Btw, sounds like you have a good head on your shoulders and are a fantastic mum Flowers

GreenTulips · 23/12/2019 16:25

Life goes round in circles, you had DD young and when she’s grown up you’ll have all the time to go on holidays and meet people.

Your brother will no doubt be starting his family then and will become the hermit!!

I’d just say I’m happy. Leave me too it.

redexpat · 23/12/2019 16:33

My first thought was huh they (parents) sound a bit weird, but actually I think they are expressing their concerns, albeit very poorly.

They dont want you to be a cleaner. Well theres nothing wrong with being a cleaner, but they want more for you. They see it as a step back, both in status and income and they probably think you moving from a house into a flat is a step back too.

They notice and comment that you have changed your social habits.
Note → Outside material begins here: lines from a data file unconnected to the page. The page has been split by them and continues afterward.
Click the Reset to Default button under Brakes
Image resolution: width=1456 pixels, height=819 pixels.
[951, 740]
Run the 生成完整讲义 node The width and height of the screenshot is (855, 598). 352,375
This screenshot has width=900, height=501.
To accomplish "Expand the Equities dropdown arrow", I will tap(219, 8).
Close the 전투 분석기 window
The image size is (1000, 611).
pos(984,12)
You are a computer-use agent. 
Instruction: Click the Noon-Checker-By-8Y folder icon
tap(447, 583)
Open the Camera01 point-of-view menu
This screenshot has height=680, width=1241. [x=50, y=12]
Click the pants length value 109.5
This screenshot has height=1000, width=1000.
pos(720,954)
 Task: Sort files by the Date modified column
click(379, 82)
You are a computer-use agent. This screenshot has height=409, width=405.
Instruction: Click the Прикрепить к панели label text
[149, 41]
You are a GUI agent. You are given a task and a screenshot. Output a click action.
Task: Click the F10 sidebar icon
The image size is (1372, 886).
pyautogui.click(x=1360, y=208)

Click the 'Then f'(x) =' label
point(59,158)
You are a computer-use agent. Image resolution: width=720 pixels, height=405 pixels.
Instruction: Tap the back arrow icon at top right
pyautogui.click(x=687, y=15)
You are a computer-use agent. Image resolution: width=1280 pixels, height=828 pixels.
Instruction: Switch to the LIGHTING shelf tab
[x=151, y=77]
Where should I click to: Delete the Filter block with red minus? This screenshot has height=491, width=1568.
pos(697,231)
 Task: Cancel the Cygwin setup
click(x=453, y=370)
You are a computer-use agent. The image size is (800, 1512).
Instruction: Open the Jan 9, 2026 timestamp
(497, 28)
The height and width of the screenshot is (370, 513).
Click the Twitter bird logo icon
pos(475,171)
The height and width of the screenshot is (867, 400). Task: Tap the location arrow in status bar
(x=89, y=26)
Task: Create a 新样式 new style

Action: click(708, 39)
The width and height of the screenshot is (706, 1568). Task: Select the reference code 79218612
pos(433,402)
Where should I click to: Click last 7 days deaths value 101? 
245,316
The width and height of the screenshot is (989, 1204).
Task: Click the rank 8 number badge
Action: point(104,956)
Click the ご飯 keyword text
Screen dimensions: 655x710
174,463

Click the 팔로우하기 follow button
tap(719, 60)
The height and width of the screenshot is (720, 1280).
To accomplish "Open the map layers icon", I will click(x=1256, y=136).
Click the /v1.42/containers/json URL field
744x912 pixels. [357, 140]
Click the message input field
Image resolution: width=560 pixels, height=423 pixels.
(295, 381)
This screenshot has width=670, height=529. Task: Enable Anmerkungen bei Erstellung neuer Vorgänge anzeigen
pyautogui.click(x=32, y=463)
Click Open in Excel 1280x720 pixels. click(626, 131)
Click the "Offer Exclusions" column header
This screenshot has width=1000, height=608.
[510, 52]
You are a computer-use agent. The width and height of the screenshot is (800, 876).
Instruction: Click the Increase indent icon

That could be them expressing concern and wondering if perhaps youre as ok as you say you are. Withdrawing from a social life is a sign that people arent ok.

Wanting you to go out and meet someone - well they probably just want you to be happy which in their eyes is as part of a couple. I wonder if again they see it as a step back. Do they think negatively about young single mothers? Are they worried what other people might think of you?

I think the next time they bring something up ask what do you mean by that? Or why do you say that? Ive told you before that right now my priority is xyz. If that changes then of course I will take you up on the offer of babysitting/ its nice that youre concerned but its just not right for me right now. Please stop bringing it up, I dont want to discuss it anymore.

Keytone5000 · 23/12/2019 16:33

Thanks for the replies, did make me feel better Smile

I just feel like I’m so young still I have ages to do all these amazing things they go on about, when DD is 18 I’ll only be 40!

OP posts:
redexpat · 23/12/2019 16:34

Fwiw I think you sound really sensible.

Redyellowpink · 23/12/2019 17:37

OP you and your life sound lovely. You have loads of time to meet someone, that's if you even want to, and also to switch career. You sound strong and independent and like a great mother.

My parents were very critical of me and feeling not good enough for them is something I'm still battling at 30 (also a spinster btw!)

You do you

bogginmacaroni · 23/12/2019 17:46

I think you sound a great mum and sorted, lass. I would be proud of you as my daughter. My parents (now both deceased) were of the view that I nearly did anything right with my life as I didn't do what they wanted me to do. I worked from the age of 16 and went to uni when I was 30 and a single mum. You have years to faff about with relationships and you will know when you feel it's right. Enjoy time with your wee one as they grow up so fast!